NCTQ Student Teacher Study Raises Valid Questions for Colorado K-12 Education

If you’ve read this blog for any length of time, you know I have a great deal of respect for the work of the National Council on Teacher Quality (NCTQ). As I pointed out a few months ago, NCTQ has been spearheading an important review of the university programs that prepare teachers for K-12 schools in the U.S.

Yesterday the organization released a report highlighting one phase of its research — namely, student teaching. Among the important standards examined were the amount of classroom time and commitment expected of student teachers, the role the program plays in matching students to cooperating teachers, as well as requirements that cooperating teachers have at least three years experience and a proven record of effectiveness at improving student learning.

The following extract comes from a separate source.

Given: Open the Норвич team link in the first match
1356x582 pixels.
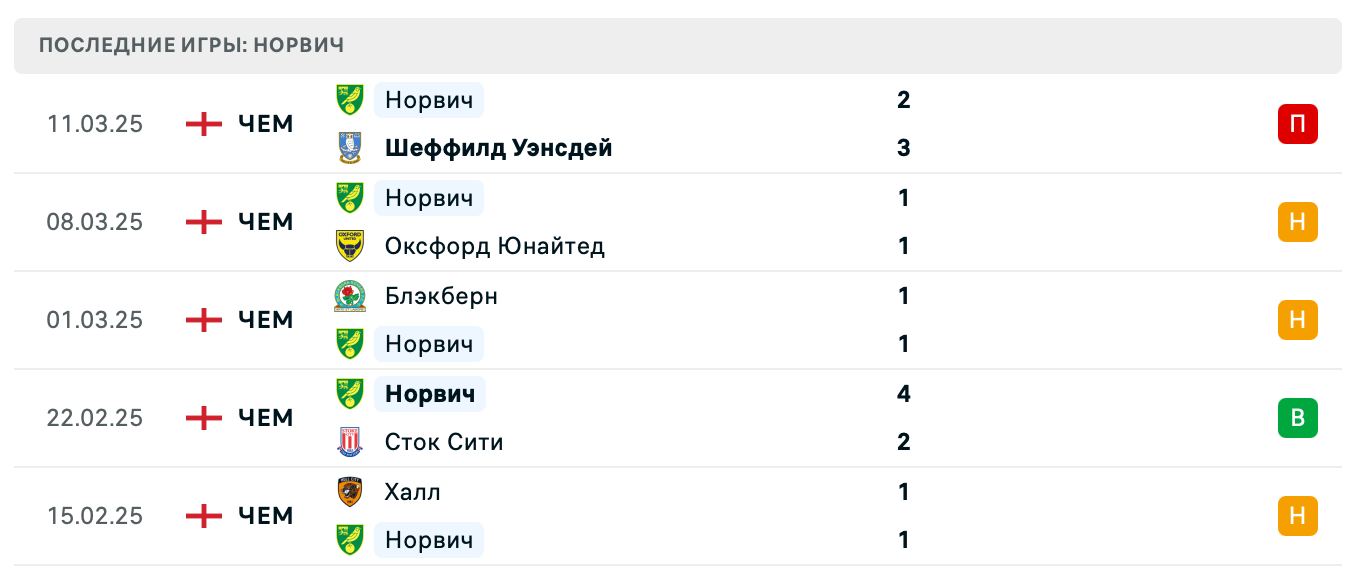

NCTQ selected about 10 percent of the nation’s 1,400 teacher preparation programs to create a random sample across the USA. You may not be surprised to learn that the overall results are less than stellar. But as Education News Colorado’s Todd Engdahl reports, one of the three Colorado programs selected was one of only 10 nationwide to receive the highest mark from NCTQ: Colorado Christian University. The two other institutions from our state fared much worse:

The validity of the report was dismissed by Eugene Sheehan, dean of the College of Education and Behavioral Sciences at the University of Northern Colorado, the state’s largest teacher preparation program. “These studies aren’t real in-depth.”…

Nella Anderson, director of the teacher education program at Western, said in an email, “The study did not accurately evaluate our current program, even based on their own rating system.”

Sheehan offers a fuller critique on his blog. He may have a valid point — I don’t know (NCTQ collects more documentation than NCATE, but doesn’t make on-site visits as part of an ongoing accreditation process) — however, there is no denying that NCTQ used a pretty careful methodology to come up with their results.

Rather than fixing the blame on this program or that program, I believe the real value of NCTQ’s work is to shine the light on how little we know about, and therefore focus on, the bottom-line impact of teacher preparation programs on educator effectiveness and (ultimately) student learning. NCTQ makes a rather compelling case there. Does research of teacher prep programs study the impact on students in the classroom? Very little. And how much do the traditional accrediting agencies look at the bottom-line results? Not too much, I suspect.

In 2010 the Colorado General Assembly adopted Senate Bill 36, which charges the state’s department of education to “prepare a report on the effectiveness of educator preparation programs” using student growth data, by July 1, 2011, and available to the public within 30 days thereafter. Or about a week from now by my estimation. That should provide an interesting postscript, and hopefully move the ball forward to help raise the bar for effective instruction in Colorado.